Denise started sweeping the floors, doing the actors’ laundry, then stage managing before landing an acting role. She got paid about R25 a week at the time. But when she got her first big role in Political Joke, directed by Jean Naidoo and written by Peter Snyders, she was hooked.
“My big passion is theatre. I do a lot of television and film, but I grew up in the theatre. That was my beginning. I do 7de Laan to up my profile and I do it for my bank manager, I don’t do it for my soul. I do theatre for my soul. That’s the bit of my craft where it’s the process that is so different. It is the digging beneath the surface of a character.”
Denise’s passion to tell Dulcie’s story is driven by her desire to celebrate the heroes among coloured people.
She remembers reluctantly her first TV role in 1980. She was furious because when she turned on the TV to watch with the rest of the country, the producers had dubbed her voice with a more coloured-sounding voice because she didn’t sound coloured enough.
“I’m tired of the references to coloured people as being the skollies, the gangsters, fishermen and the flower sellers. There is a lot more to the coloured community than just that. And 90 percent of the stories that come out about the so-called coloured people have those as stereotypes. However well you play it, it’s still those stereotypes.

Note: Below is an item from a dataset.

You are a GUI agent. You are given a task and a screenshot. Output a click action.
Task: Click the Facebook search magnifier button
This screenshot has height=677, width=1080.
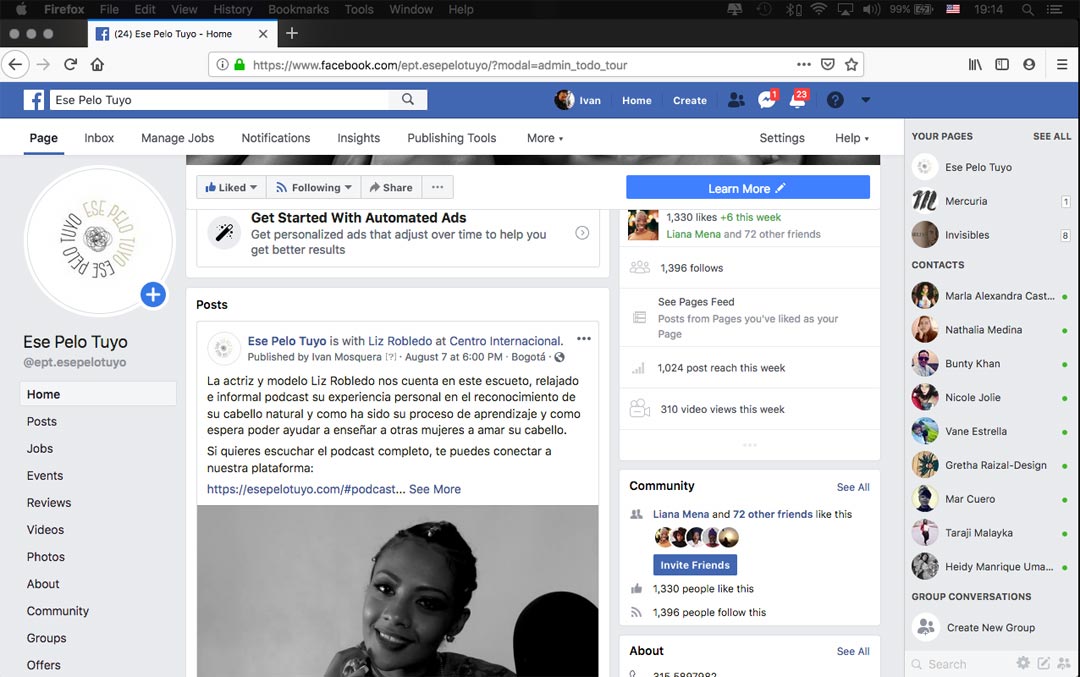click(x=408, y=100)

“Yet, we’re a lot more complex a nation than anyone gives us credit for.
“We’re doing ourselves a disservice and injustice if we don’t tell the other side of the coin: the doctors, the lawyers, politicians. They are my heroes.

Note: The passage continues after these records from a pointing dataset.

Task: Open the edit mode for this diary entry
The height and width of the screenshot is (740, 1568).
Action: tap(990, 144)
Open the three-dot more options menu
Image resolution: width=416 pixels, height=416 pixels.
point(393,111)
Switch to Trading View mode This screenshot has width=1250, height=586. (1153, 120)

“They are the ones who made it possible for us to be here today – Anton Fransch, Robbie Waterwitch, Coline Williams, my favourite South African writer at the moment, Bessie Head, Alex la Guma, Richard Rive… people from the Cape who grew up here, who had a voice.

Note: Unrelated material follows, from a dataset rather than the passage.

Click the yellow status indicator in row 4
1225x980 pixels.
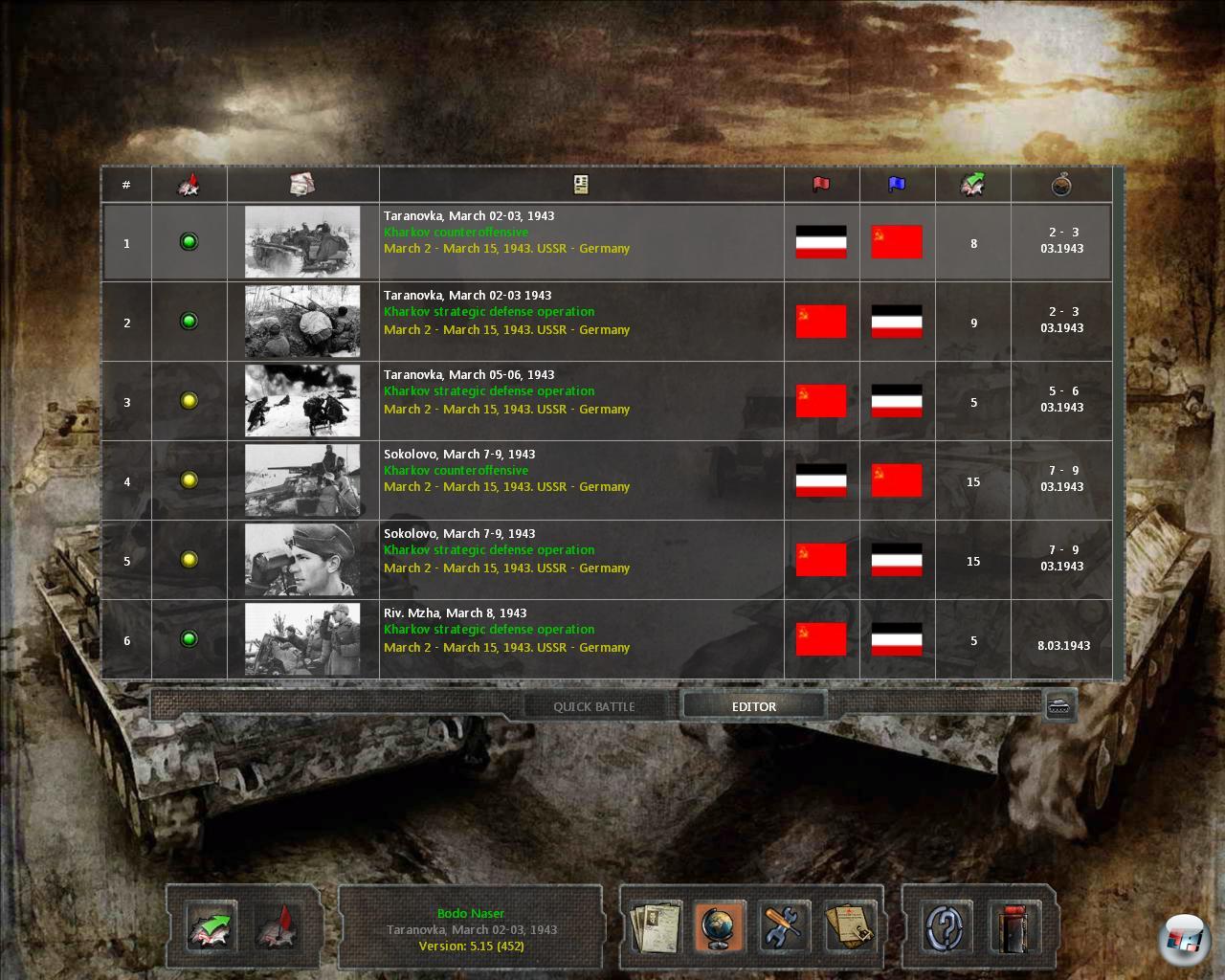point(189,480)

“We absolutely need to tell their stories and if we don’t someone else is going to tell them. We mustn’t ever lose sight of these people who made a difference.”
Denise has had interested parties making enquiries to take Cold Case: Revisiting Dulcie September abroad. There have been offers to host it in Arcueil in Paris’s Red Belt district, where Dulcie worked and lived. There have also been offers to take it to Australia and Switzerland.
“There are a lot of anti-apartheid activists there who still remember Dulcie,” says Denise.
“My research isn’t done. I want to go to Fort Hare so that I can delve into the 27 boxes sitting there, dedicated to Dulcie September. I want to get to Johannesburg to speak to all her comrades. Ahmed Kathrada kept saying: ‘When are you coming to talk to me? When are you bringing the play to Johannesburg? What are you saying about me in the play?’
“There are a lot of people I would love to interview about Dulcie.”